AUSTRALIA: The federal government has called tenders for a contract to provide major technical advisory and engineering services for the proposed Melbourne – Brisbane Inland Rail project, and a briefing session is to be held in Brisbane on November 13.

In parallel, Infrastructure Australia is considering the business case to inform funding decisions for construction of the line.

‘Inland Rail is now very much in the planning and environmental approvals phase,’ said Deputy Prime Minister and Minister for Infrastructure & Regional Development Warren Truss on October 31. ‘The company that is chosen to deliver technical advisory and engineering services for Inland Rail will provide a team of experts to guide the engineering requirements for the project. This will allow Australian Rail Track Corp to get on with the job that I've charged them with—getting Inland Rail shovel ready.’

The proposed 1 700km corridor linking Melbourne and Brisbane would require a total of 600 km of new line, as well as extensive upgrading. It would cut the end-to-end distance by 200 km and enable freight trains to bypass the congested network around Sydney.
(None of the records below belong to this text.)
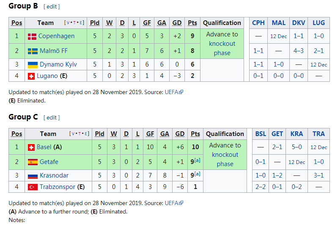Screen dimensions: 335x225
Task: Open the Copenhagen team link
Action: click(56, 36)
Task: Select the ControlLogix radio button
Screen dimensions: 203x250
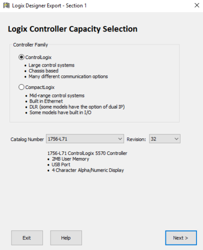Action: point(22,58)
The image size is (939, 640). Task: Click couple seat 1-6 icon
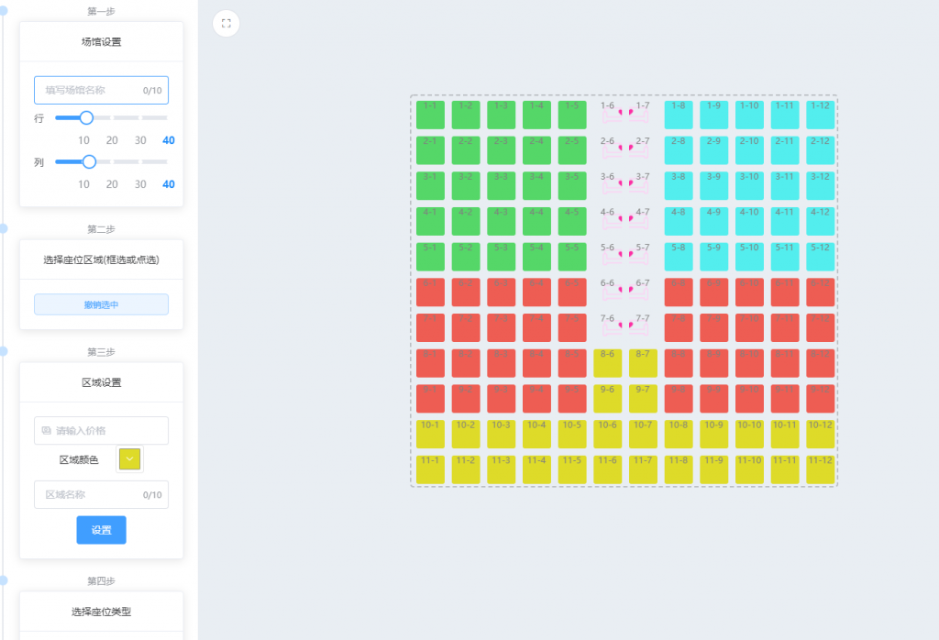point(611,114)
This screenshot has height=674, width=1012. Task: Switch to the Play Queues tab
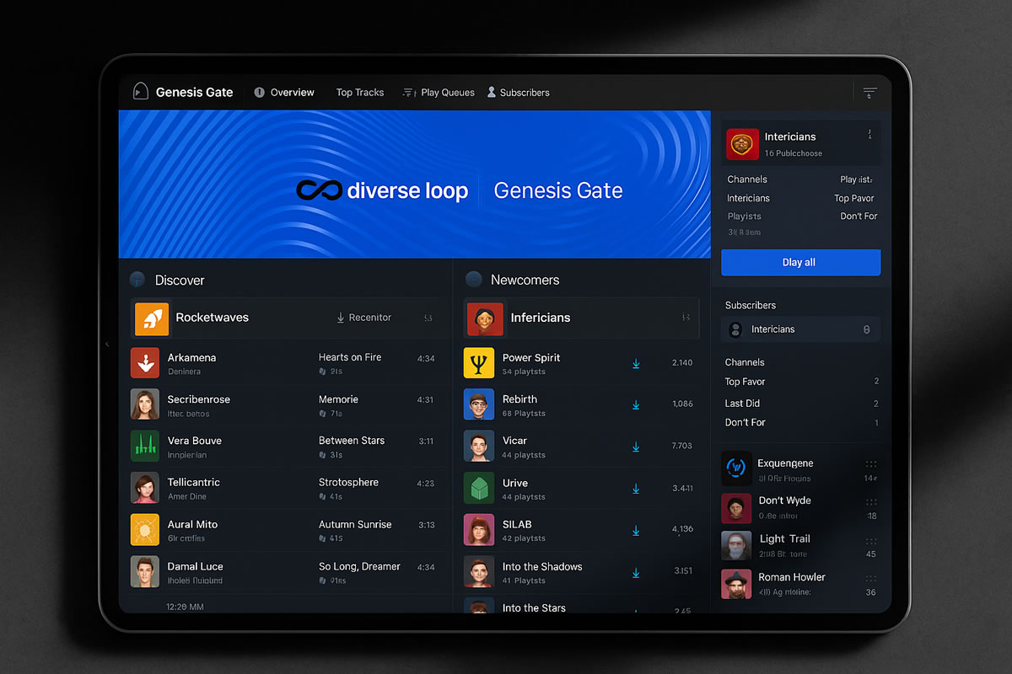pos(439,93)

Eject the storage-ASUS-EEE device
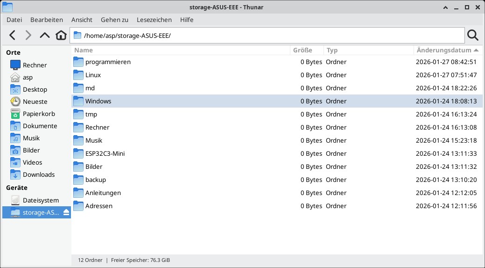point(66,212)
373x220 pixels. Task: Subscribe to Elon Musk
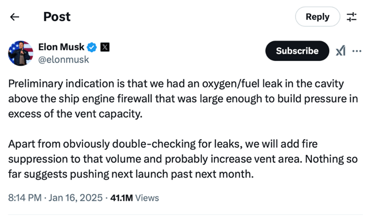point(297,51)
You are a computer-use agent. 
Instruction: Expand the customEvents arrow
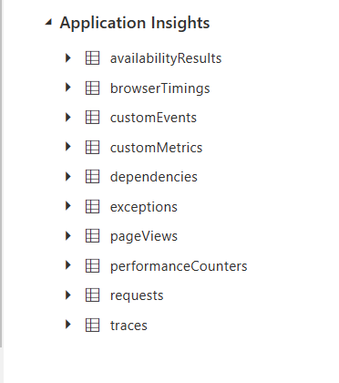tap(68, 117)
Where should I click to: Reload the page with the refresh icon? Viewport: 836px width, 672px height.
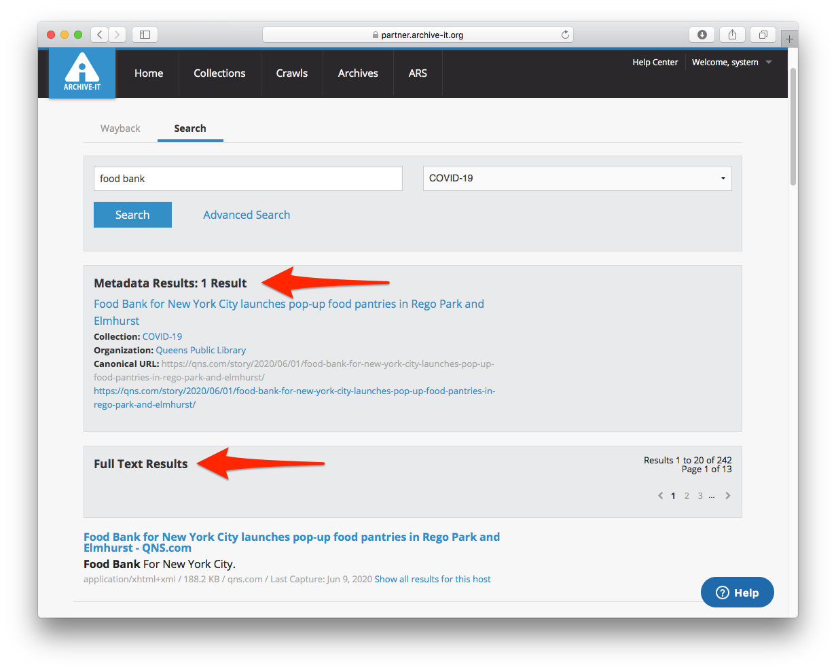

Truss said freight movements along this corridor are expected to treble over the next two decades. It is envisaged that the line would initially carry 1 800 m double-stack container trains, with 3 600 m trains planned for the longer term.

‘The new freight line will reduce transit time between Melbourne and Brisbane by more than 10 h, cutting the journey to less than a day’, said Truss. ‘It will remove 200 000 trucks, or 5·4 billion net tonne-km of freight, from roads each year and add A$22·5bn to the Australian economy. The project itself will create up to 16 000 direct jobs during a 10-year construction period and a regular 600 jobs once operational.’